00:00Alla luce dell'elettrificazione e dopo 25 anni di assenza torna la Honda Prelude
00:05che vuole reinterpretare il concetto di coupé giapponese ma con un'impostazione
00:11tecnica ben diversa perché non insegue la potenza assoluta ma cerca di
00:17costruire un'esperienza di guida coerente, fluida e coinvolgente. E qual è
00:21la sua ricetta? Un sistema ibrido molto evoluto, un telaio molto raffinato e
00:28un'interfaccia uomo-macchina pensata per aumentare il piacere di guida.
00:33Restate con noi perché adesso ve la raccontiamo.
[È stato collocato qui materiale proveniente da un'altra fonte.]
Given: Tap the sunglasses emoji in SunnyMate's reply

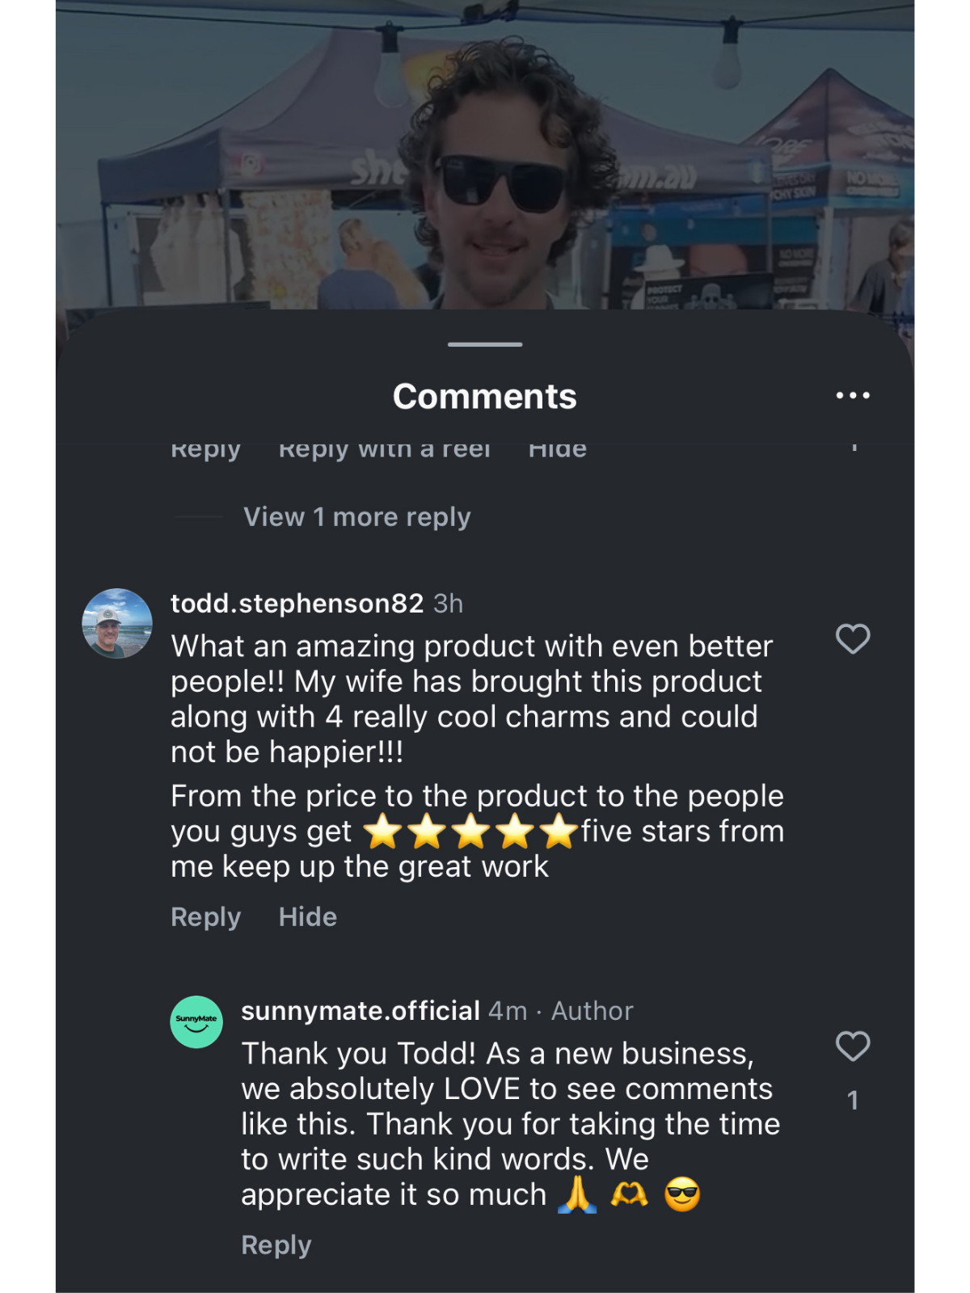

00:48Dal punto di vista stilistico la Prelude mantiene le classiche proporzioni di una
00:53e dunque cofano basso, linea del tetto spiovente, carreggiata larga e altezza
01:00contenuta. È lunga 4,52 m. La linea del tetto misura appena 1,35 m mentre la
01:09larghezza arriva a 1,88 m. Questo rapporto tra altezza e larghezza contribuisce a
01:15dare a quest'auto una presenza molto piantata a terra, coerente naturalmente
01:19con il suo ruolo di coupé sportiveggiante. Il frontale è basso e filante, i fari
01:25adattivi a led enfatizzano la larghezza dell'auto, mentre la sottile mascherina
01:30cromata nera e il paraurti inferiore scuro rafforzano una sensazione di stabilità.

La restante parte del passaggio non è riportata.